Extracted text =>
=======
Theological Controversy

A Course in Miracles cautions that controversy is inevitable for those who wish controversy, and that controversy tends to postpone or delay our reaching spiritual certainty. Controversy seems to come with the human package. The Course states: “Theological considerations as such are necessarily controversial, since they depend on belief and can therefore be accepted or rejected. A universal theology is impossible, but a universal experience is not only possible but necessary. It is this experience toward which the course is directed. Here alone consistency becomes possible, because here alone uncertainty ends.”

I’m not a theologian, but I’m aware that ACIM offers the potential for controversy, when one compares it with a literal interpretation of the Bible. So, I thought I would offer my experience and understanding of the Course in hopes of ameliorating the controversy.
To me, the most liberating facet of Course theology is the idea that God did not create this world. Instead, we the Son Of God, created in His image, made the world as a projection of the mistaken thought that we are separate from God. Thus, the world is not real, and the bodies within it are not real. The physical world reflects the projection of our guilt for supposedly turning our backs on God, and our fear that God will retaliate and punish us, say, with death. A loving God is not to blame in the least.

This theology thus appears to answer the perennial question, “Why do bad things happen to good people?” Reverend Billy Graham revisited this question at the National Prayer Service following 9/11 at the National Cathedral on September 14, 2001 (1:20:00 on the video). Before a world-wide TV audience, he said: “..But what are some of the lessons we can learn? First, we are reminded of the mystery and reality of evil.  I’ve been asked hundreds of times in my life why God allows tragedy and suffering.  I have to confess that I really do not know the answer, totally, even to my own satisfaction…”

It also lets God off the hook for such Biblical accounts as the Great Flood. And it erases the apparent reality of sin, sickness and death.
=======
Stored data
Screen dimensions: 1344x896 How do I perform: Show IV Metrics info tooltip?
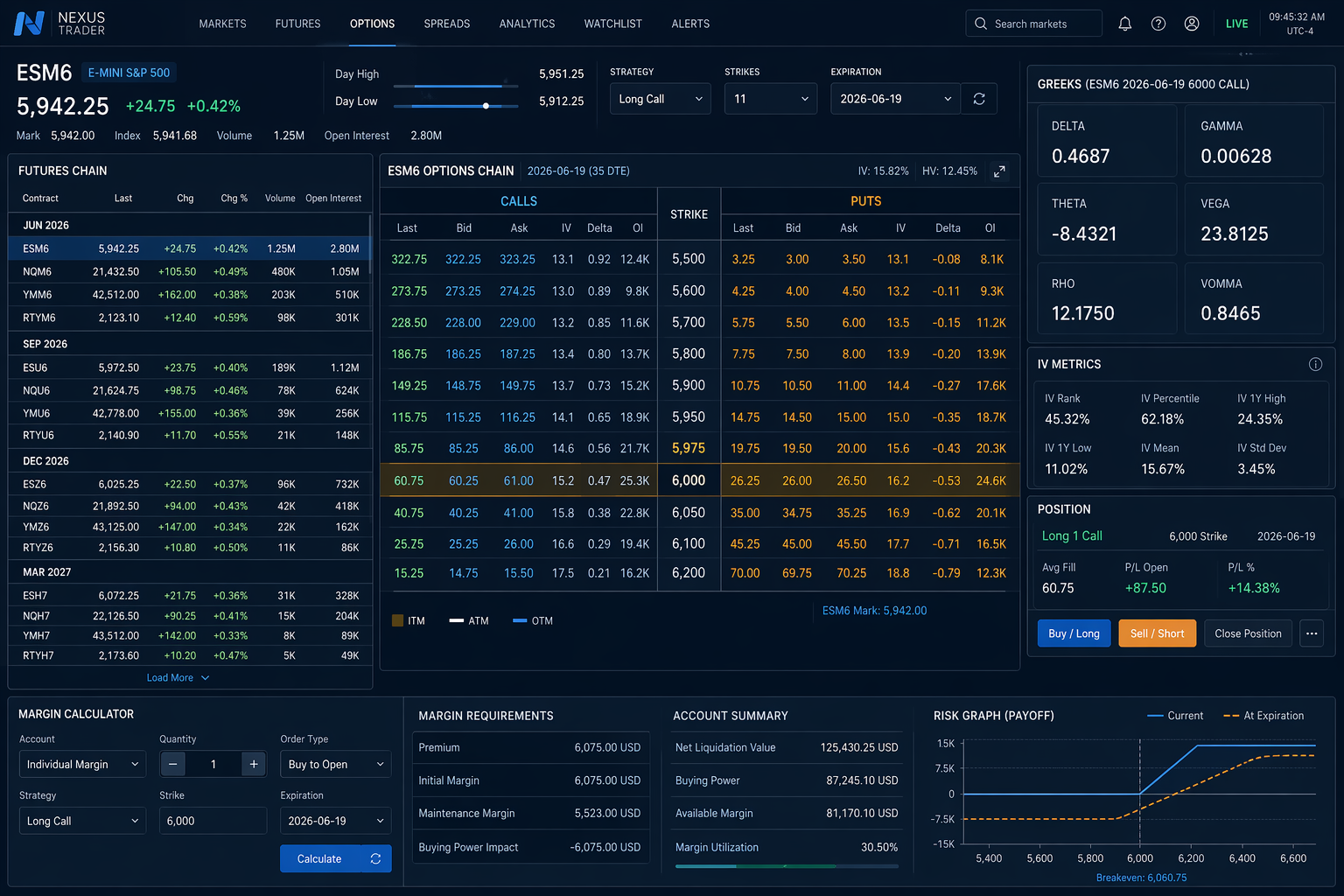click(1315, 364)
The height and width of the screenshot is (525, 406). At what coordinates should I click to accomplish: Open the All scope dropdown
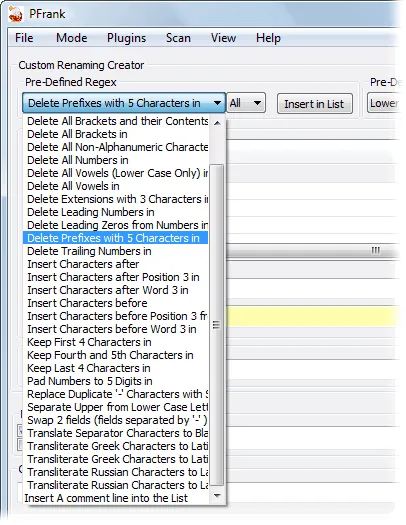(246, 103)
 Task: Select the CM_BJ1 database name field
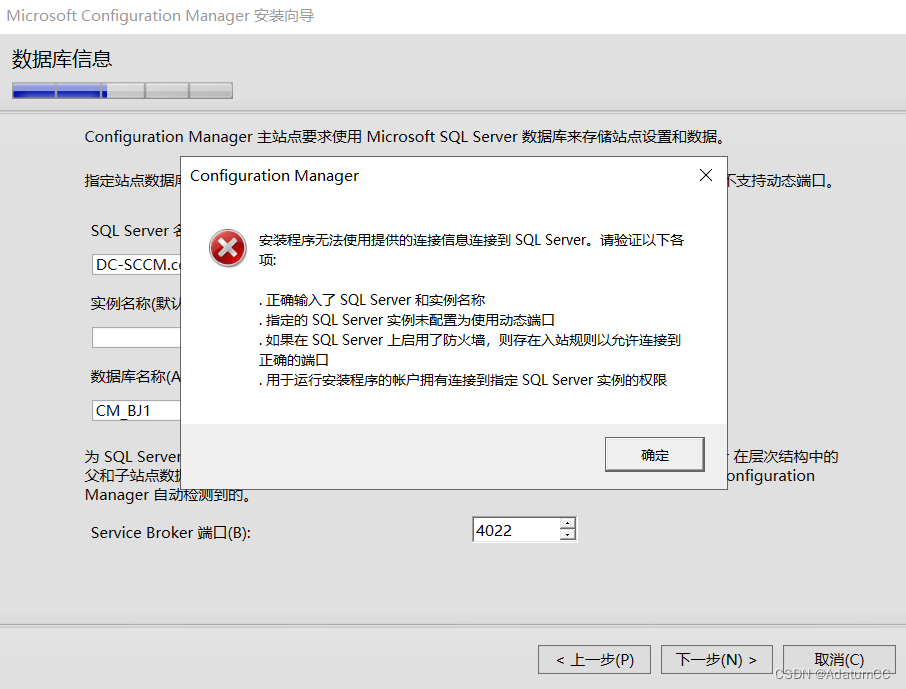tap(137, 410)
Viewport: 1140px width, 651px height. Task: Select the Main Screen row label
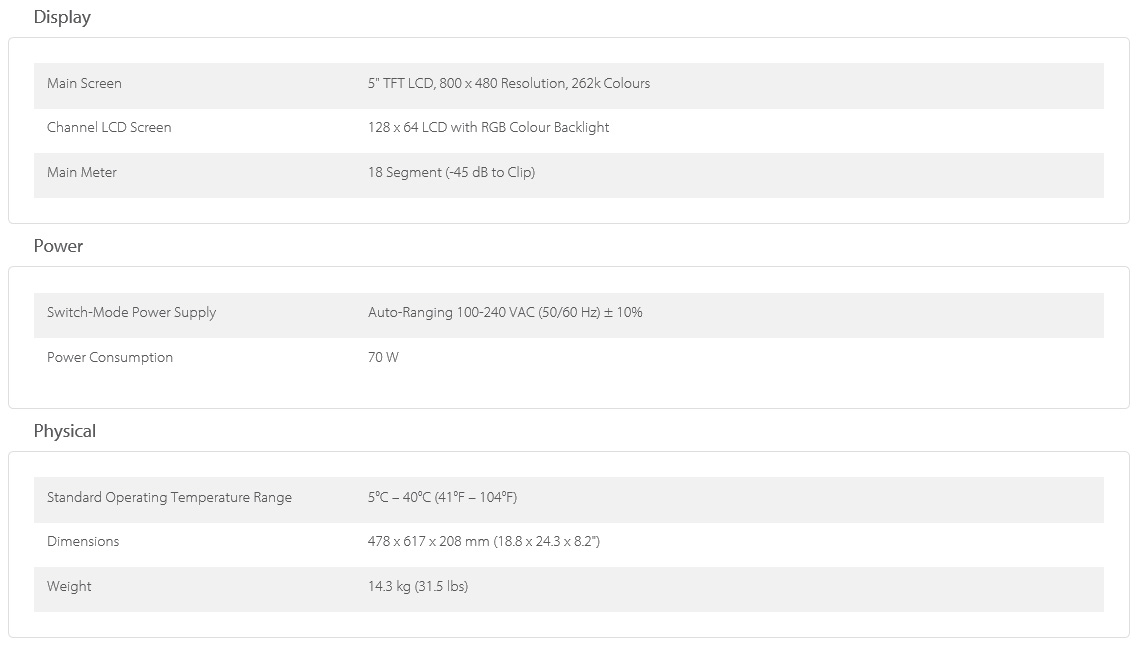pos(84,84)
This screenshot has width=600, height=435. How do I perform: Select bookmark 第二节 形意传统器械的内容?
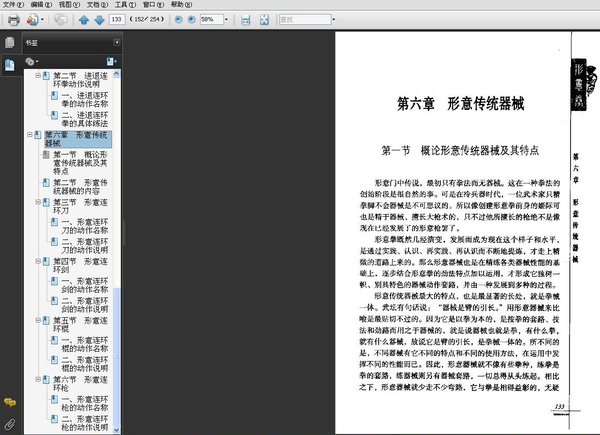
=======
Task 1 => According to the essay on theological controversy, why are theological considerations necessarily controversial? Answer in one to three sentences.
Task 2 => Carry the essay on theological controversy forward from its final sentence.
The records have no role in the tasks.

Expected output 1 => Theological considerations are necessarily controversial because they depend on belief. For that reason, they can be either accepted or rejected.

Expected output 2 =>
And, I submit, it narrows the difference between creationism and evolution theory, since it posits that true creation was completely spiritual in nature, and evolution is merely a figment of our imagination. God is not a body, and we are not our apparent bodies.


The presence of the tree of the knowledge of good and evil in Eden seems to be a close analog to our mad idea of separation form God. Not that God prohibited the mad idea, for that would restrict free will, but the decision to eat the fruit was “man’s” own creative idea. Adam and Eve’s shame at their nakedness mirrors the guilt arising from the separation thought.


Why the difference between the Course and the Biblical account of Genesis? Again I’m no theologian, but I am aware that the books of the Old Testament were largely based on oral tradition handed down over many generations. And as anyone who has played the party game “Telephone” knows, verbal communication is subject to a lot of interpretation and modification. Is the Course inerrant? I can’t say for sure, but I believe it is a more direct transmission of the relevant theology…. At least, it rings a bell and makes a lot of sense to me.


Original Sin and Forgiveness: The primary means that the Course presents for healing the thought of separation is through forgiving all blocks to Love’s presence in our relationships. This process of forgiveness goes well beyond seeing sin and then saying, “Well, that’s okay; I forgive you.” It is actually about not knowing that sin exists. Mistakes, yes. They can be corrected. But unredeemable sin is hardly possible in Course theology.